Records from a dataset
○ ○ ○ ○ ○

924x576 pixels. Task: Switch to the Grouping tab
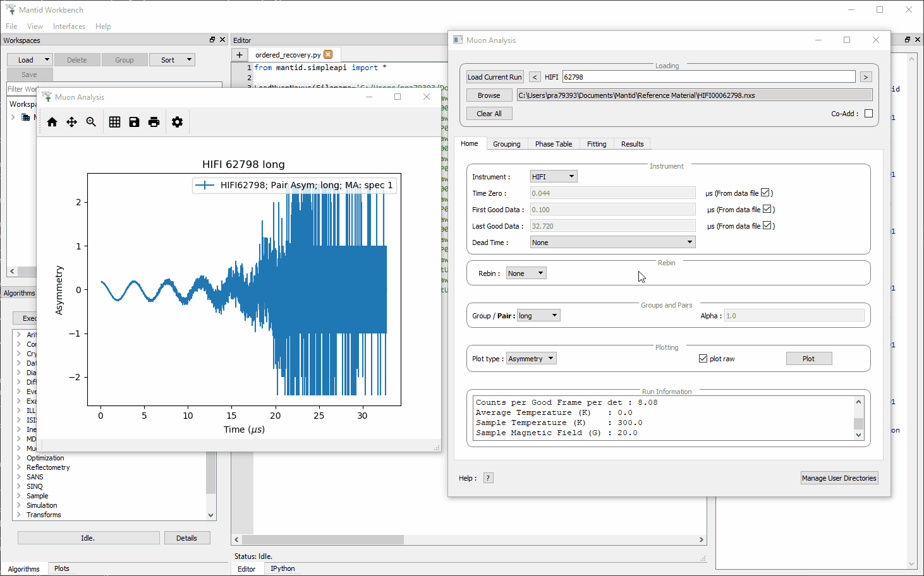506,144
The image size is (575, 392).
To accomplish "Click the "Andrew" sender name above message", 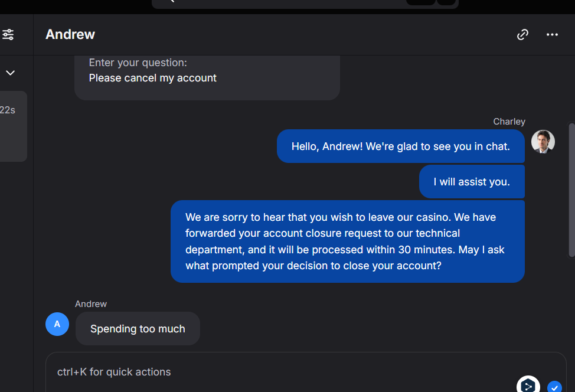I will click(x=91, y=304).
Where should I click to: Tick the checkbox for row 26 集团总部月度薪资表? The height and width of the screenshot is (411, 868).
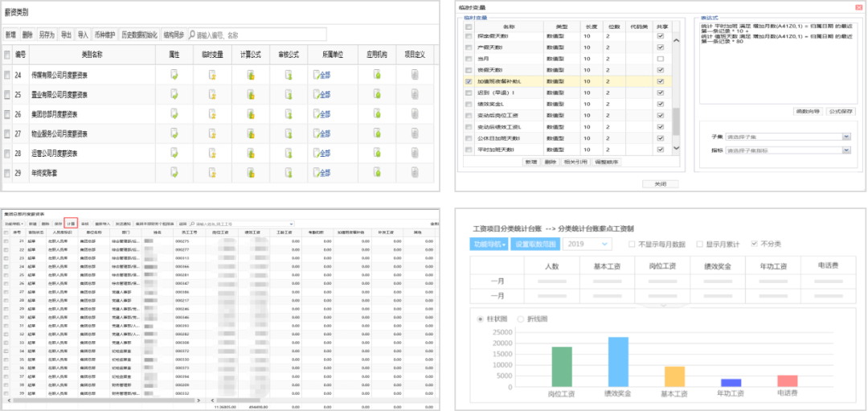[7, 114]
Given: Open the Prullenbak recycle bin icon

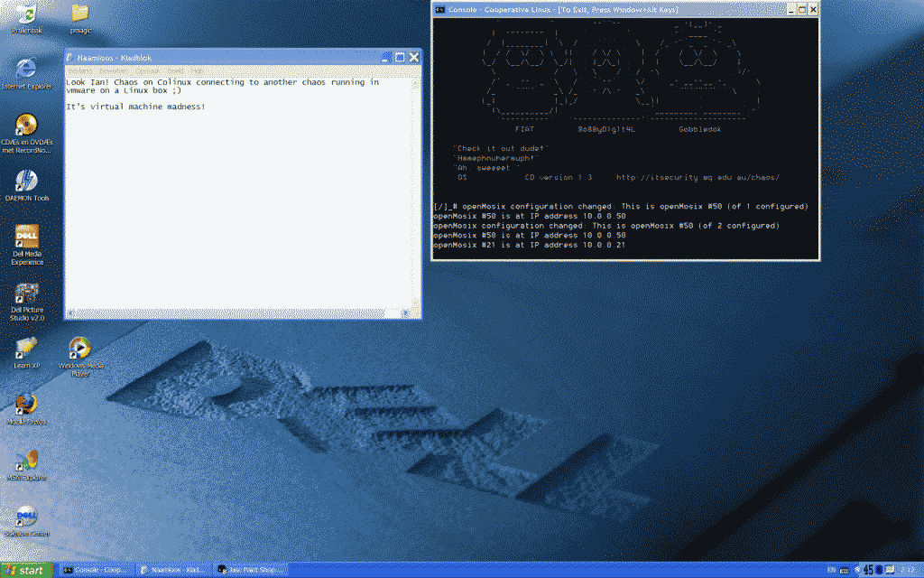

○ ○ ○ ○ ○

What is expected - Repeat, exactly and with no pictures, each line from the line that holds "Where should I" through the last line of the records above.

Solution below -
Where should I click to: Tick the checkbox for row 26 集团总部月度薪资表? The height and width of the screenshot is (411, 868).
[7, 114]
Given: Open the Prullenbak recycle bin icon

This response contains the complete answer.